All Forums Database
sinnet 4 posts Joined 09/14
25 Sep 2014
Data redistribution

The PI for the table is tran_id.
Can someone please let me know why  the data is being redistributed for volatile table creation when the PI is the same for the volatile table as well.
Please see Explain plans below.
CREATE SET TABLE TRAN_STAT ,NO FALLBACK ,
     NO BEFORE JOURNAL,
     NO AFTER JOURNAL,
     CHECKSUM = DEFAULT,
     DEFAULT MERGEBLOCKRATIO
     (
      Tran_Id DECIMAL(18,0) NOT NULL,
      Tran_Line_Nbr INTEGER,
      Tran_Line_Stat_Start_Dt DATE FORMAT 'YYYY/MM/DD',
      Tran_Line_Stat_End_Dt DATE FORMAT 'YYYY/MM/DD',
      Stat_Cd VARCHAR(50) CHARACTER SET LATIN NOT CASESPECIFIC,
      Ins_Batch_Id INTEGER NOT NULL,
      Updt_Batch_Id INTEGER)
PRIMARY INDEX ( Tran_Id );
Explain
sel *
 from TRAN_STAT
 qualify rank() over (partition by tran_id order by tran_line_stat_start_dt asc) = 1
 
  1) First, we lock a distinct "pseudo table" for read on a
     RowHash to prevent global deadlock for TRAN_STAT.
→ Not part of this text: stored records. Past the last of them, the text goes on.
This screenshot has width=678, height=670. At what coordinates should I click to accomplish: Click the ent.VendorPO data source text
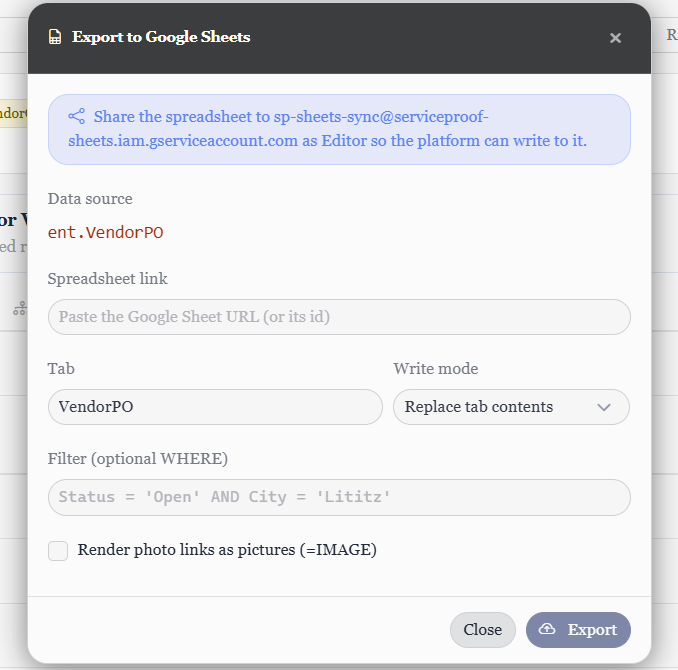coord(106,233)
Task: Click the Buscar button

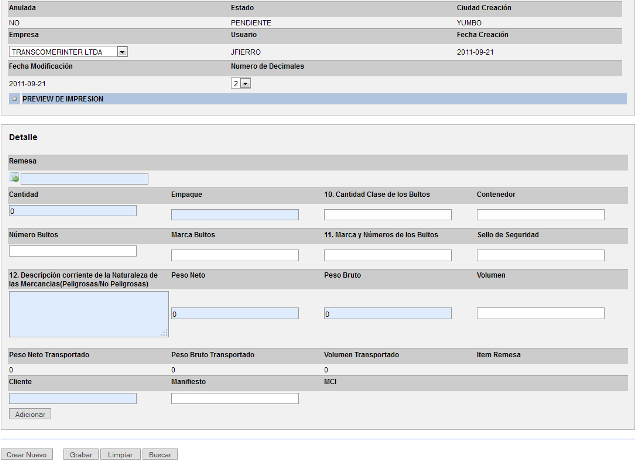Action: [x=159, y=454]
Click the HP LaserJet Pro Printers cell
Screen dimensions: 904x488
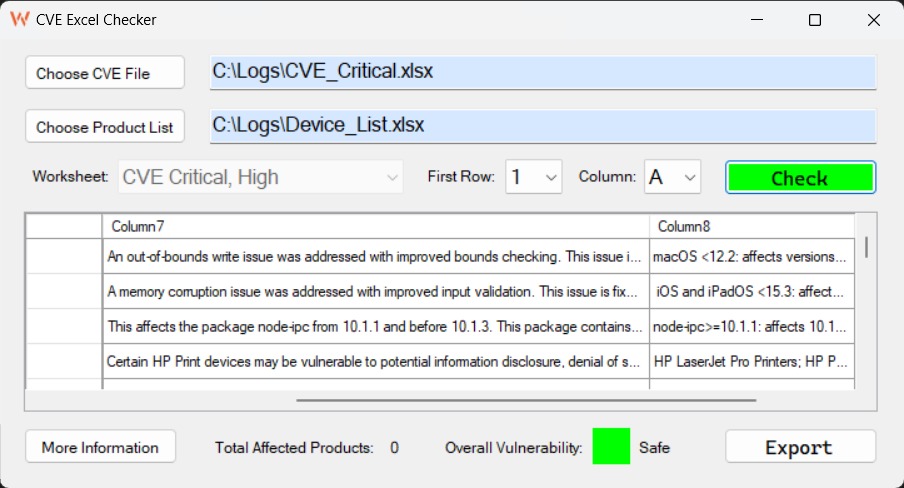tap(752, 361)
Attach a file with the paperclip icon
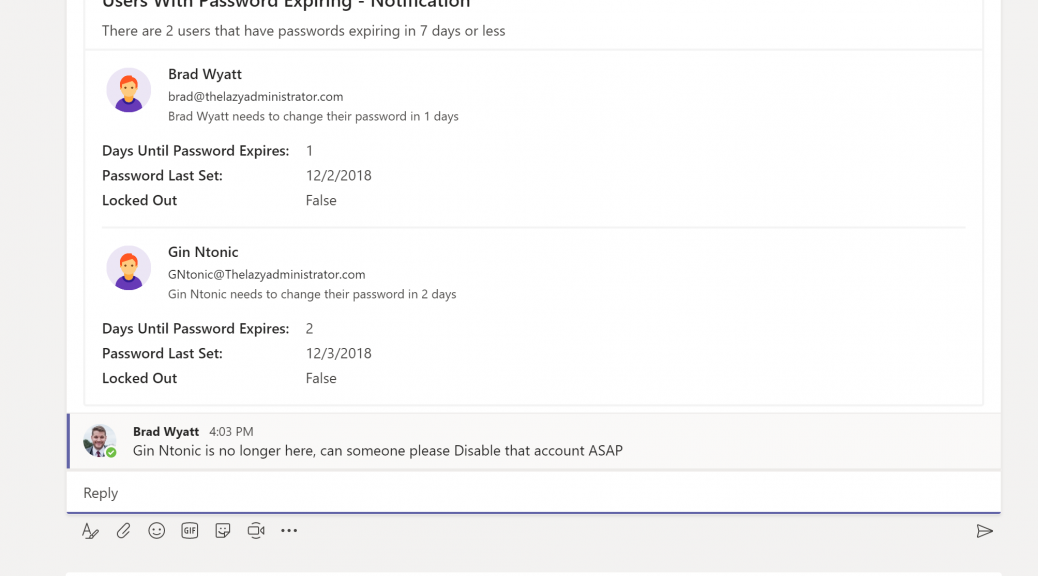1038x576 pixels. tap(123, 531)
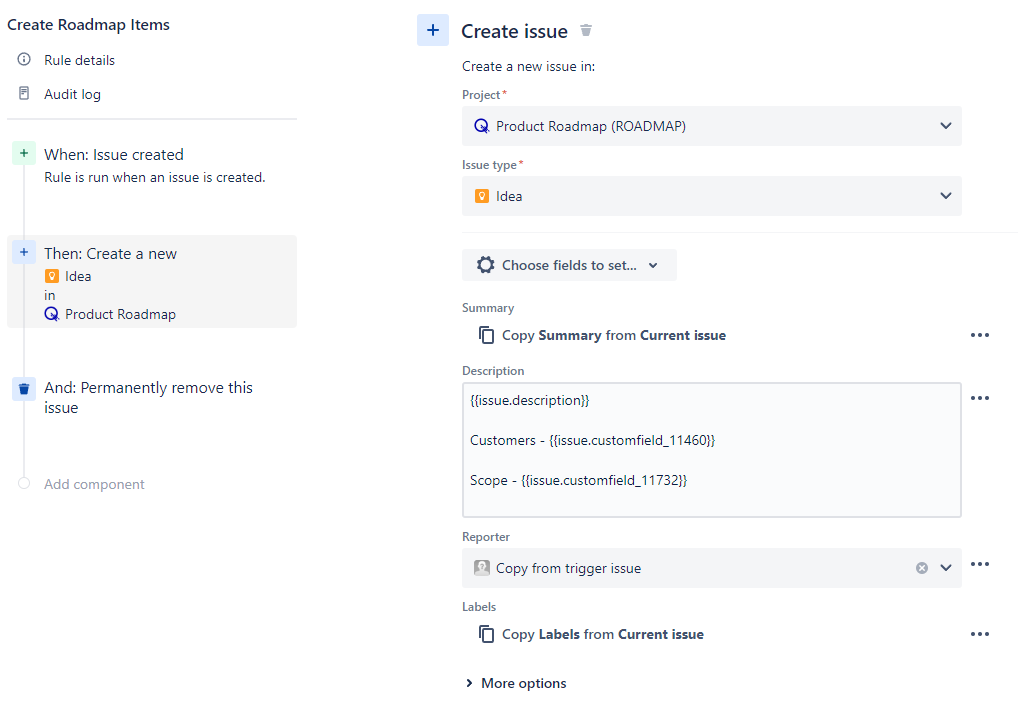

  2) Next, we lock TRAN_STAT for read.
  3) We do an all-AMPs STAT FUNCTION step from TRAN_STAT by
     way of an all-rows scan with no residual conditions into Spool 5
     (Last Use), which is built locally on the AMPs.  The result rows
     are put into Spool 1 (group_amps), which is built locally on the
     AMPs.  The size is estimated with low confidence to be 556,288,594
     rows (41,721,644,515 bytes).
  4) Finally, we send out an END TRANSACTION step to all AMPs involved
     in processing the request.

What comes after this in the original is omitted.